API Documentation

Overview

POST /api/synthesize

Convert plain text or Markdown into spoken audio and WebVTT subtitles.

Request

Send JSON to generate audio

Headers

Content-Type: application/json
Accept: application/json

Body

{
  "text": "Your text or markdown content here"
}

Send a JSON payload with a single text field containing the text or Markdown content to synthesize. For Markdown inputs, front matter is parsed automatically.

Response

Receive audio and subtitles

JSON Payload

{
  "audio_base64": "SUQzBAAAAAAAI1RTU0UAAAAPAAADTGF2ZjYx...", // Base64 encoded MP3 audio
  "vtt": "WEBVTT\n\n00:00.000 --> 00:01.000\nHello"  // WebVTT subtitles
}

The audio_base64 field contains MP3 audio encoded as base64. The vtt field contains subtitle cues in WebVTT format.

» AIM
Extend the speech synthesis API documentation past its final sentence, keeping the same style and format.

» DATASET EXTRACT
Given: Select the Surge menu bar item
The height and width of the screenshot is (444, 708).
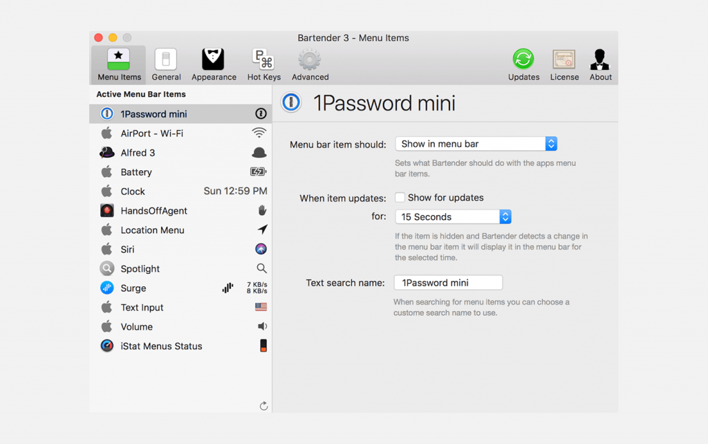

» RESULT OF THIS TASK
Notes

The API currently returns the full audio payload in a single JSON response. For large inputs, expect larger response sizes and longer processing times.

Example

cURL

curl -X POST https://voxify-labs.gaidot.net/api/synthesize \
  -H "Content-Type: application/json" \
  -d '{
    "text": "Hello, this is a text-to-speech synthesis test."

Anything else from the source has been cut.